ステージでは、第一線で活躍する職人や有識者が登壇し、それぞれの分野に受け継がれてきた“わざ”の本質と、これからの在り方について語り合った。この日限りの特別シンポジウムとして展開されたのは、「トップ職人が集う 日本の食文化を支える長(おさ)トーク」をはじめ、「生産者と茶の匠が語る『日本の製茶の“わざ”』」「伝統的酒造りとは何か」「日本の四季をかたちにする生菓子の“わざ”」「伝統の先に、未来がある-次世代が語る日本の“わざ”-」など。

「トップ職人が集う 日本の食文化を支える長(おさ)トーク」の模様「トップ職人が集う 日本の食文化を支える長(おさ)トーク」の様子。左より、モデレーターを務めた『京料理 鳥米』六代目当主・田中良典さん、伏見酒造組合 理事長・北川幸宏さん、『たん熊 北店』三代目主人・栗栖正博さん、『御菓子司 塩芳軒』主人・髙家啓太さん、京都府茶業会議所 副会頭・𠮷田利一さん。

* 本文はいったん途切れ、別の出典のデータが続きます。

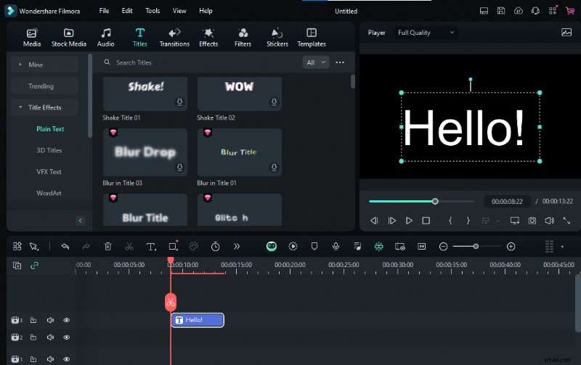Toggle the timeline auto-link chain icon
Image resolution: width=581 pixels, height=365 pixels.
[x=34, y=266]
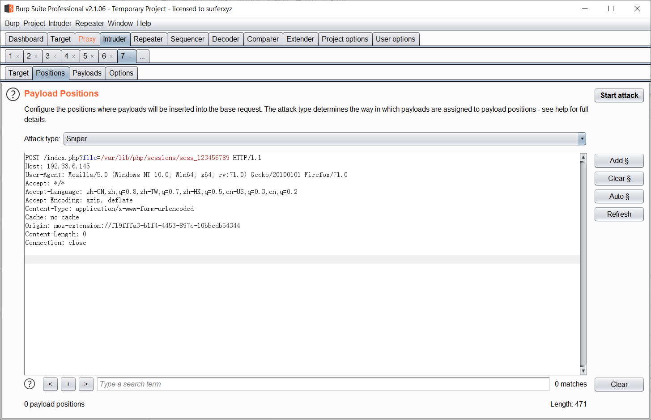Image resolution: width=651 pixels, height=420 pixels.
Task: Focus the search term input field
Action: 323,384
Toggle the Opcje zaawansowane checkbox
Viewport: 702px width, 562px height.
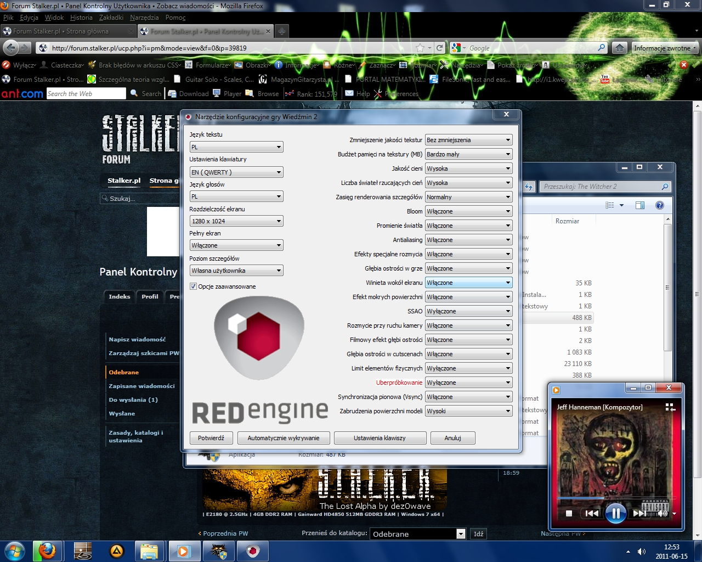pyautogui.click(x=193, y=286)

写真の「トップ職人が集う 日本の食文化を支える長(おさ)トーク」では、次代を担う人たちに大切にして欲しいことなどが語られた。 『たん熊 北店』の栗栖正博さんは、「厨房で調理するだけ、料理を客室に運ぶだけなど、ただ店の中で働いているだけでは分からないことがたくさんあります。行事ごとやお祝いごとなど、京都ならではの文化を体感しないと。また、他店に積極的に食事に行き、自分の現在地を見直すことも大事です」と語り、『塩芳軒』の髙家啓太さんも「足を運んで、空気感を感じることは重要。技のアウトプットは、インプットをどれだけするかで決まると思います」と続けた。

五感で触れる、“わざ”の体験と展示

体験・展示コンテンツでは、日本の食文化の奥深さと楽しさを五感で体感できるプログラムが並んだ。「銘酒と京料理の日本酒ペアリング体験」や「だしの“わざ”体験」、「茶の飲み比べ体験」など、味覚を通して理解を深める企画に加え、「盛り付けの“わざ”体験」「京菓子・生菓子の“わざ”体験」など、職人の視点に触れられる機会も充実していた。

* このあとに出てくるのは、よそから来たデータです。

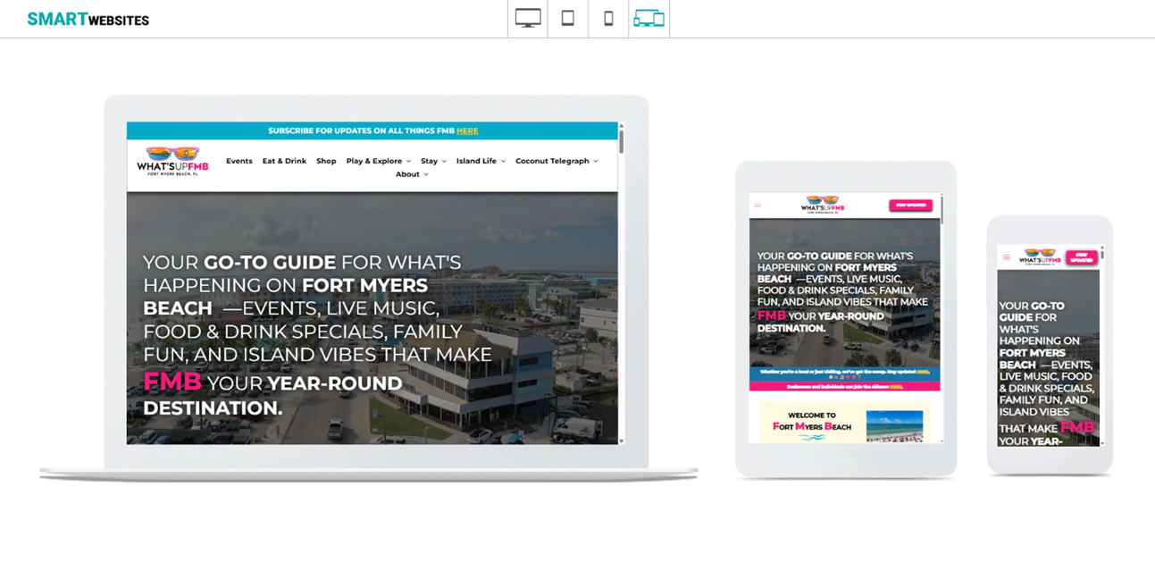The image size is (1155, 563).
Task: Click the Shop navigation link
Action: [326, 161]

「日本酒ペアリング体験」では、京都・伏見の『北川本家』『松本酒造』『山本本家』の3酒蔵の銘酒と、京都の料亭『乙文』の八寸が提供された。皿の手前に盛られた菜の花や梅麩など、あっさりした味わいのものにはあっさりした味わいの酒を、奥の鰆幽庵焼きなど濃いめの味付けのものにはどっしりした酒を合わせるとよい、などのナビゲートで来場者を楽しませた。

八寸と日本酒のペアリング料理は鰆幽庵焼き、車海老、獅子唐辛子、鴨ロース、梅麩、菜の花、助子の煮つけ、茗荷。日本酒は、右より『北川本家』の「富翁 丹州山田錦 しぼりたて生原酒」、『松本酒造』の「NEW KYOTO.JP 白緑」、『山本本家』の「神聖 超辛口 特別純米原酒」。セットで1,000円。

「盛り付けの“わざ”体験」では、京都『美濃吉(みのきち)』より、佐竹洋治さんが登場。「お弁当は蓋を開けた時の香りで印象がガラリと変わる」「右利きの人に対しては、右側に明るい色の料理を盛り付けると美味しそうに見える」「高いポイントを作る」など、お弁当を盛り付ける際のコツを伝授した。来場者もそのコツに留意しながら一人一重を盛り付け、試食できるという贅沢なプログラム。会の最後には「炊き物の水分を出さないようにするには?」「味噌幽庵を焦がさずに焼くにはどうすればいい?」といった質問に佐竹さんが答え、終始会場は和やかなムードだった。

『美濃吉』の佐竹洋治さんとお弁当左/『美濃吉』の佐竹洋治さん。撮影:WA・TO・BI編集部

また、「和食・京料理の味の奥行きを知る だしの“わざ”体験」では、『魚三楼』より荒木裕一朗さん、『八尾治』より上田壱盛さん、『たん熊 北店』より栗栖熊一さんがそれぞれの店のだしの取り方を披露し、試飲。

『たん熊 北店』の栗栖熊一さんと会場の様子左/『たん熊 北店』の栗栖熊一さんはスッポンだしを提供。他、『魚三楼』の荒木裕一朗さんは昆布だしとカツオ昆布だし、『八尾治』の上田壱盛さんはどんこ椎茸と昆布の精進だしを提供した。

レシピを公開すると共に、昆布が取れなくなってきているという現状や、使う水の硬度によってだしの味わいが変わることなどが語られた。また、普段あまり触れる機会の少ないどんこ椎茸の精進だしやスッポンだしなど、さまざまな種類のだしに触れ、改めてその奥深さを感じる会となった。

食べて、持ち帰ることで記憶に残る食事や物販

お食事・物販ブースには、京都を代表する料亭や名店によるお弁当や、『福島鰹』や『半兵衛麩』、『村上造酢』といった京都の店の商品が並び、来場者は“わざ”が詰まった味わいをその場で、あるいは持ち帰って楽しむことができた。

「日本の食文化とわざの継承EXPO」の様子

会場を通して強く感じられたのは、日本の食文化が「完成された過去」ではなく、今もなお人の手によって更新され続けているということ。そして、料理人や匠たちの“わざ”は、専門家のものに留まらず、触れる人それぞれに新たな発見や関心を呼び起こす力を持っていること。本EXPOは、「知る」だけで終わらせず、「関わる」ことへと視点を進める場を提示し、日本の食文化を未来へとつないでいくための確かな入口となっていた。